Contagem 1: Conspiração de extorsão
Contagem 2: Tráfico sexual por força, fraude ou coerção – refere-se à Vítima 1 (Cassie Ventura)
Contagem 3: Transporte para se envolver em prostituição – refere-se à Vítima 1 (Cassie Ventura) e às trabalhadoras do sexo comercial
Contagem 4: Tráfico sexual por força, fraude ou coerção – refere-se à Vítima 2 (“Jane”)
Contagem 5: Transporte para se envolver em prostituição – refere-se à Vítima 2 (“Jane”) e às trabalhadoras do sexo comercial

Se condenado pelas acusações mais graves, Combs poderá pegar prisão perpétua e uma pena mínima de 15 anos.

Entenda por que a acusação de conspiração para extorsão é a mais complexa

O maior desafio dos promotores provavelmente será garantir uma condenação pela acusação de conspiração para extorsão, concordaram os especialistas, citando sua complexidade e a novidade de sua aplicação no caso Combs.

A acusação decorre da Lei de Organizações Corruptas e Influenciadas por Extorsão dos EUA que foi criada para processar o crime organizado, como a máfia.

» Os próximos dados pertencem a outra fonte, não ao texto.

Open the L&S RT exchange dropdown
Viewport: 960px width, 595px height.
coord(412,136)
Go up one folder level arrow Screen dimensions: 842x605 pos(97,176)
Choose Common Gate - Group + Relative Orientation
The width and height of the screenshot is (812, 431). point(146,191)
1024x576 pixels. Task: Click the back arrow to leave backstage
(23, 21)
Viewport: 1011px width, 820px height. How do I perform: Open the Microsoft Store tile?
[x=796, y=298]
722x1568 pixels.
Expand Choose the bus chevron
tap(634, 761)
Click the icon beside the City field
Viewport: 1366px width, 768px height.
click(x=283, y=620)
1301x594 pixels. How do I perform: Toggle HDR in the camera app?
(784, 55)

Qualquer caso de extorsão se concentra em uma suposta "empresa", ou seja, um grupo de pessoas envolvidas na suposta má conduta.

Para garantir a condenação, os promotores precisam provar que Combs e pelo menos uma outra pessoa cometeram pelo menos dois crimes conhecidos como "atos antecedentes" em um prazo de 10 anos para promover a empreitada.

Eles buscaram especificamente comprovar o transporte para fins de prostituição, adulteração de testemunhas, suborno, trabalho forçado e crimes relacionados a drogas, mas nesta quarta-feira (25) indicaram que não alegariam tentativa de incêndio criminoso e tentativa de sequestro, de acordo com uma carta que os promotores enviaram ao juiz.

Combs foi acusado sozinho, apesar dos promotores alegarem que a empresa incluía Combs e membros de seu círculo íntimo, incluindo seus guarda-costas e funcionários de alto escalão.

Na verdade, os jurados não ouviram diretamente muitas dessas pessoas — e essa será "uma das maiores batalhas difíceis para esta acusação em particular", disse a âncora da CNN e analista jurídica chefe Laura Coates.

Após a informação compartilhada pelo júri nesta terça (1º), tanto a acusação, quanto a defesa demonstraram interesse de que o juiz pressione o júri a continuar deliberando.

O advogado de Sean “Diddy” Combs, Marc Agnifilo, disse que a defesa gostaria que o juiz trouxesse o júri para instruí-los a continuar deliberando. Eles vão trabalhar na redação dessa instrução.